Borg vs. McEnroe is a compelling and gripping drama about one of the tensest rivalries in tennis history. The film focuses on the 1980 Wimbledon Championships, where Swedish tennis champ Björn Borg is going for his fifth consecutive win, and American John McEnroe emerges as his biggest rival. The two are drastically different people, and can only be defined as ice and fire. Borg is cool, level-headed, introverted and serious. McEnroe, simply put, is not.

The movie and its characters are very reminiscent of a recent sports drama about an epic race car rivalry, Ron Howard's Rush, which followed Formula One drivers James Hunt and Niki Lauda, as they compete in the 1976 Formula One motor-racing season. The two films provide an interesting double feature, as it reveals that no matter the sport, there are certain types of people who will make for an entertaining rivalry.

Rivalries like this occur when two opposing ideologies and personalities clash. Discipline vs. Chaos. Control vs. Recklessness. Wisdom vs. Imprudence. These are the tenets of every great rivalry. Yet, what Borg and Lauda both fail to realize is that there is method to their opponents' chaos, and what is always true is that our enemies are sometimes a reflection of who we truly are. What we think is unlike us, may be closer to us than we think.

Borg vs. McEnroe lacks the energy that could be found in Rush, but that is only natural for the sport being depicted. It is not the flashiest sport, but it is one that requires immense focus and concentration. It isn't a sport with high stakes like race car driving. Here we see that tennis is a whole body sport that is quite taxing on one's mind. Our rivals have very different approaches to tennis, but they both clearly feel a similar deep connection to the sport. They are more alike than the media gives them credit for.
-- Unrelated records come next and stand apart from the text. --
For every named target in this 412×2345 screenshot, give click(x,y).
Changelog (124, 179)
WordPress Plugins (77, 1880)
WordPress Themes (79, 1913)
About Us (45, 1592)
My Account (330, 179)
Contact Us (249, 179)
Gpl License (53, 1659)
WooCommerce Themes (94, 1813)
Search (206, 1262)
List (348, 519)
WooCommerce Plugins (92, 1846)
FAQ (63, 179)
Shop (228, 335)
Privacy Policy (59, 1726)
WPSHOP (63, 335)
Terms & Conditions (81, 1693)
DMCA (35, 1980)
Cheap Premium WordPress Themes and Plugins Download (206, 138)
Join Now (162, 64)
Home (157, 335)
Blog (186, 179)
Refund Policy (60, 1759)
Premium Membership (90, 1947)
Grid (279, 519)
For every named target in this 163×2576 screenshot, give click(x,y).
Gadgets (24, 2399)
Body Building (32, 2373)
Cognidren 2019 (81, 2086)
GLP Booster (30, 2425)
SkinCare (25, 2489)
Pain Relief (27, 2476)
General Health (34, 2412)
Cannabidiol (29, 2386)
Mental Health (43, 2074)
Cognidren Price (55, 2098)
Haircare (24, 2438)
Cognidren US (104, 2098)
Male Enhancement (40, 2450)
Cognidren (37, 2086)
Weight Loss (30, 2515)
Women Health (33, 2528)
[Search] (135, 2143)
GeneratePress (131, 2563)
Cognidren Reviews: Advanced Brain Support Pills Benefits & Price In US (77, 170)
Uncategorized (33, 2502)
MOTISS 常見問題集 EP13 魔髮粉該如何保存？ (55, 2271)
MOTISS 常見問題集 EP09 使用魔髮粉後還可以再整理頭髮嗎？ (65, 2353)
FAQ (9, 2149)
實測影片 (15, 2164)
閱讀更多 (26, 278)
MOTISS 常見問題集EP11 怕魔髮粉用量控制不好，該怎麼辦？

A moment that encapsulates this is when McEnroe is speaking with a friend who relays to him Borg's meticulous routine, and describes Borg as not an iceberg but a volcano, keeping it all in, but ready to explode. It is in this moment — and with the aid of some flashbacks — that we see that Borg and McEnroe are two sides of the same coin. Sverrir Gudnason is superb as the seemingly ice-cold Swede. With very little he is able he convey so much of his character's struggles to maintain control of himself. Shia LaBeouf is a formidable rival for Gudnason, as he too puts in a nuanced performance for such a volatile character.

Although the characters are well-crafted and their differences and similarities are well-defined, the film has a languid pace that makes the whole experience feel rather tedious. Borg vs. McEnroe is slow, deliberate and tense, but for a sports drama that promises a heated rivalry it needs to pick up the pace. Other than the pacing, this is a finely crafted movie that seamlessly builds tension and excitement. It is a fascinating character study about the intense focus and dedication needed to be a great athlete, for no matter the sport the amount of sacrifices and effort needed to be great is the same.

Rivalries like Borg and McEnroe's, or Lauda and Hunt's, allow us to get a glimpse of the people behind the titles and medals. In this sense, Borg vs. McEnroe adds another layer to understanding what it takes to be great — to be a legend.

Borg vs. McEnroe releases April 13th, 2018 from Mongrel Media. The film has an MPAA rating of R for language throughout, and some nudity. Its runtime is 1 hr. 47 min.